Originally from The American Review of International Arbitration (ARIA)
PREVIEW
I. INTRODUCTION
The present article was inspired by the announcement of Claudia Salomon’s Charles Brower lecture. The catchy title of the lecture, “From Wannabe to Where to Be: Becoming the Next Arbitration Capital” and Salomon’s explanation, “I will discuss what it takes [for] a city to be a preferred seat in international arbitration,” wisely directs attention to certain cities and not to national arbitration laws. Thanks to the great success of the New York Convention of 1958 and the UNCITRAL Model Law, national arbitration laws are today very similar. Of course, the remaining differences matter, but they are far from sufficient to explain the rise of certain cities that actively seek to be chosen as seats of arbitration.
So, if the arbitration law is not (alone) decisive, then what are the factors that really shape the market for seats of international arbitrations? Answering this question from an economic and legal perspective is the task of this paper. In the tradition of Ronald H. Coase, we will build on the analytical framework provided by New Institutional Economics.
II. WHAT SHAPES THE MARKET FOR THE SEATS OF INTERNATIONAL ARBITRATIONS?
A. Markets and User Preferences
All markets are characterized by supply and demand. The market for seats is no exception. Arbitration users (mainly business entities) constitute the demand side of the market, while cities that are seeking to host international commercial arbitrations form the supply side. In order to analyze the market, we need first to understand the preferences of the users. Hence, we have to figure out what factors matter for them when choosing between different cities that compete on the market for seats.
Notably, the choice of the seat is typically made when signing the contract that structures and organizes the business transaction. The preferences that prevail at this moment in time (ex ante preferences) determine the choices made by the parties in the contract and in the arbitration agreement. Obviously, once the dispute has emerged, preferences may change.
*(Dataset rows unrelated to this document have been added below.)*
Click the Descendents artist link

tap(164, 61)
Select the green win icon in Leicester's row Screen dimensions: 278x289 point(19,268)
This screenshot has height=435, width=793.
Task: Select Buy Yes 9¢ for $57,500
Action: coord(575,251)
It might happen that one of the parties, typically the respondent, would prefer to have chosen a seat (i) where arbitrations tend to last longer than in the selected place and (ii) where the chances of vacating a negative award are higher. However, the ex post preferences of the parties are by nature very dispute-specific and opportunistic—of course, each party wants to win the arbitration. Otherwise, a rational party would surrender and not give cause to additional sunk costs which are in general terms the costs of a useless investment or more specifically the costs of an arbitration that is (almost) impossible to win. However, under normal circumstances, ex post preferences do not impact the original choice of the seat, because they are in the moment of signing the arbitration agreement largely unpredictable and difficult to communicate to the counterparty. We will not consider the ex post perspective in our analysis but focus on the ex ante preferences of users.